*** Opening of Excerpted records ***
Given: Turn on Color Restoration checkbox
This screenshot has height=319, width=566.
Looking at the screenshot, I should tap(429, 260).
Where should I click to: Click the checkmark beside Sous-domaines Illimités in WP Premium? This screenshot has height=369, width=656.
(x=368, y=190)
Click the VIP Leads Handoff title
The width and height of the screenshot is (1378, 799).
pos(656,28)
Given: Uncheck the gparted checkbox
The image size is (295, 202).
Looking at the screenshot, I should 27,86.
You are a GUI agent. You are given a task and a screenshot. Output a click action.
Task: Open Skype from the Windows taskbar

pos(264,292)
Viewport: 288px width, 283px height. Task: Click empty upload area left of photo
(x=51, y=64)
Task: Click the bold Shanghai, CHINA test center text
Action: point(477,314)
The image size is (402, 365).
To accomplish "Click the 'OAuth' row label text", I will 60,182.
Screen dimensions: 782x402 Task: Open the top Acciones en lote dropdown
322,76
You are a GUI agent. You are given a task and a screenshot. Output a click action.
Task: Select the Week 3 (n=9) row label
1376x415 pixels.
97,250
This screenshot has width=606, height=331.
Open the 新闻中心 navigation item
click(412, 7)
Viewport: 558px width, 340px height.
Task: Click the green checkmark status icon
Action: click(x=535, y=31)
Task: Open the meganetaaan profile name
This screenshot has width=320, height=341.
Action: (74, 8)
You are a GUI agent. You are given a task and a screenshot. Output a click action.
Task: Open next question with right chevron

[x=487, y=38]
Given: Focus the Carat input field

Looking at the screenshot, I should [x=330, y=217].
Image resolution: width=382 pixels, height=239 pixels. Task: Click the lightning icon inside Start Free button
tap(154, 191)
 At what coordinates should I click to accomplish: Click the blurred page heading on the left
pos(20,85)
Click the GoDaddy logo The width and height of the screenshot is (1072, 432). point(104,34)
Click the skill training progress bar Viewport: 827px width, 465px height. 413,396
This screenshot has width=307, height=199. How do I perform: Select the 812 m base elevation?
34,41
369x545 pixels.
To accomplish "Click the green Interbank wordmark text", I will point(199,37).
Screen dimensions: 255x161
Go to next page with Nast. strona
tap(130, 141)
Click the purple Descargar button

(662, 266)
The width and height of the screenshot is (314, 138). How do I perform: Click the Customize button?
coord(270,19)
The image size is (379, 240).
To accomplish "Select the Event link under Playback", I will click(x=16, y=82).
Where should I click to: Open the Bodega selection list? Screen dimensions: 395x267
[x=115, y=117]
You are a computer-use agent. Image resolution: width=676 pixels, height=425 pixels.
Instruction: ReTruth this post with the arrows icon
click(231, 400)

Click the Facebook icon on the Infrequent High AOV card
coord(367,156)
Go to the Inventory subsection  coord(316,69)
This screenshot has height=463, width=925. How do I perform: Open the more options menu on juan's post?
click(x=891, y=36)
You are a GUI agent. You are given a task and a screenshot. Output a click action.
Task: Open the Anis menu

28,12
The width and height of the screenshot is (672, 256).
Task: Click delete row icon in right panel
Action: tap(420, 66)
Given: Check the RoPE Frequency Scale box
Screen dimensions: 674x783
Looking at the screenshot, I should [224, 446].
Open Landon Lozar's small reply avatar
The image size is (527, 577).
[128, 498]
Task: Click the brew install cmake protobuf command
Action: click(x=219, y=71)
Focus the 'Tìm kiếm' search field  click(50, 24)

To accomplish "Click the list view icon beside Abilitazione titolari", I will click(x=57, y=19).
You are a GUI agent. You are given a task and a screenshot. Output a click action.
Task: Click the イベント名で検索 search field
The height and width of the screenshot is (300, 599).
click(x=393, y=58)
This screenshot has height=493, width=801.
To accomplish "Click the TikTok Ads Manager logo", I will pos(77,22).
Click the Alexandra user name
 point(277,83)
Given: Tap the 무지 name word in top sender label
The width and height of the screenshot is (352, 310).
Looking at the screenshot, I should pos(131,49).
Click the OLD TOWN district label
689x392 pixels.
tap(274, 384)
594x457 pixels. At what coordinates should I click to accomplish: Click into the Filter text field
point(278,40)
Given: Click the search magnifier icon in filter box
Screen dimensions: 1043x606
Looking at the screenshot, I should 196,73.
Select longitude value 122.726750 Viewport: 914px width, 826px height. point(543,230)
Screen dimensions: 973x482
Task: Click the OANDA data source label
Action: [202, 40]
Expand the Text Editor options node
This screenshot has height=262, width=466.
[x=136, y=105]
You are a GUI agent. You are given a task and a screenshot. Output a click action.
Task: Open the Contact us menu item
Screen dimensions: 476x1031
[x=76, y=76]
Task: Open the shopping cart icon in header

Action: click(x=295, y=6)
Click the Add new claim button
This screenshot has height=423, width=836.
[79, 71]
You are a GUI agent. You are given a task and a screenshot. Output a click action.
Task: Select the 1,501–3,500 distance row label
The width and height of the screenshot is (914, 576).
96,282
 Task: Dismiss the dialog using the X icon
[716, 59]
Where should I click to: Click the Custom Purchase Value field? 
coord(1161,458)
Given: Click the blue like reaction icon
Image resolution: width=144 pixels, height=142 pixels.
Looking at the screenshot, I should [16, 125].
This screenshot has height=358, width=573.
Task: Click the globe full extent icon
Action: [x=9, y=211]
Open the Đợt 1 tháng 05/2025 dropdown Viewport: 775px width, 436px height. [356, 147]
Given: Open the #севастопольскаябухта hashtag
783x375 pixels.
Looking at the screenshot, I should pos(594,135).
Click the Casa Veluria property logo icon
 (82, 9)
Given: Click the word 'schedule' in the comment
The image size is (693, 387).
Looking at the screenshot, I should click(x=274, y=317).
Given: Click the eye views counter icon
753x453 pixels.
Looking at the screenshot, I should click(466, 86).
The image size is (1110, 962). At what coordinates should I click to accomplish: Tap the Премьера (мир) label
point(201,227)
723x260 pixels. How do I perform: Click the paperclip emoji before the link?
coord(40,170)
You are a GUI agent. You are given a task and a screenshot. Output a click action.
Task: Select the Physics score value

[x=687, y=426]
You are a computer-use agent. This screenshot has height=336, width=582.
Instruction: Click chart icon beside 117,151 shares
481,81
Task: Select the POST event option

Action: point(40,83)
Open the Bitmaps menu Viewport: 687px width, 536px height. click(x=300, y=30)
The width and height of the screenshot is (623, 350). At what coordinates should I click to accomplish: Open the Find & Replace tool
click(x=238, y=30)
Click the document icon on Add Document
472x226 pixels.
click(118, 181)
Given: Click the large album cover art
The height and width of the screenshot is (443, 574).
*** Close of Excerpted records ***
§ **Your objective**
Write out each line above with the word "will".

§ **Answer box**
To accomplish "Click the 'OAuth' row label text", I will 60,182.
To accomplish "Click the green Interbank wordmark text", I will point(199,37).
To accomplish "Select the Event link under Playback", I will click(x=16, y=82).
To accomplish "Click the list view icon beside Abilitazione titolari", I will click(x=57, y=19).
To accomplish "Click the TikTok Ads Manager logo", I will pos(77,22).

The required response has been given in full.